Orpaillage par dragage : le fleuve Gambie fortement agresse
27 mai 2018Diass-Infos: La pression s’accentue sur les ressources naturelles de la région de Kédougou qui, en sus de l’orpaillage et de la déforestation, fait face au dragage du fleuve Gambie par des chercheurs d’or, un nouveau phénomène « dévastateur » avec des conséquences écologiques certaines.
Des Burkinabés, des Chinois, des Maliens et des Italiens détenteurs de dragues artisanales ou semi-industrielles viennent en effet s’implanter pour s’adonner à la recherche de l’or sur le lit du fleuve. Ces chercheurs d’or disposent de plus de moyens et sont mieux organisés que les orpailleurs traditionnels. Et, ils débarquent avec femmes et enfants, et en compagnie aussi de chauffeurs, de cuisinières.

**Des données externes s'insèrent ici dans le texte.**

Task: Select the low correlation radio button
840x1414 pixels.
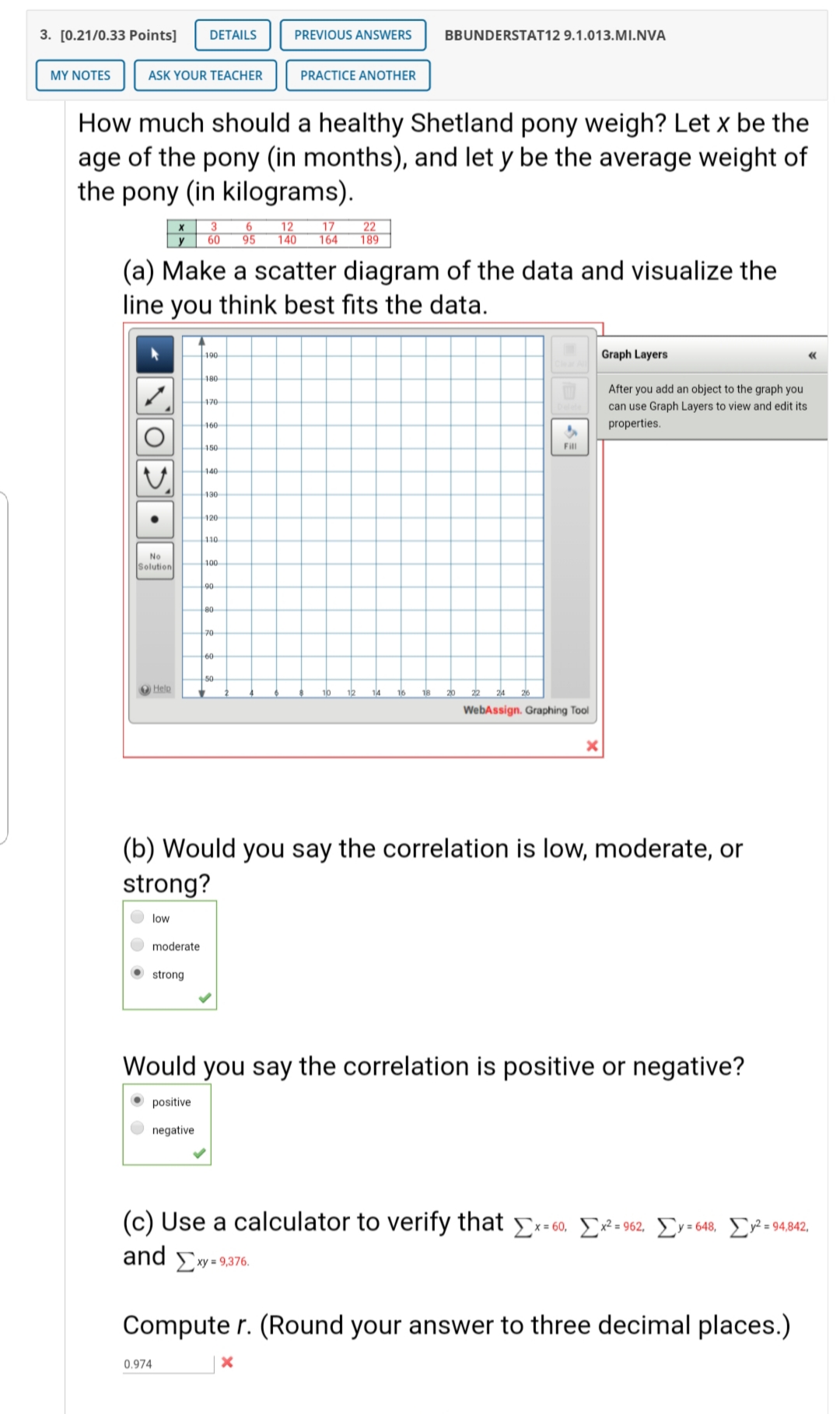Action: pyautogui.click(x=137, y=918)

Chez les Chinois ou les Italiens, ce sont généralement cinq à dix personnes qui travaillent toute la journée, sans répit, avec la collaboration d’un habitant du village d’accueil. Les machines sont installées dans le lit du fleuve. Les exploitants ne semblant observer « aucun respect » des normes écologiques ou biologiques.
Ils dévient le fleuve et créent des monticules de sable et de gravillons à tamiser, ainsi que de pierres rocheuses. Des arbres pluri centenaires sont systématiquement coupés, tout comme ces cocotiers et rôniers qui faisaient de ce paysage un endroit idyllique.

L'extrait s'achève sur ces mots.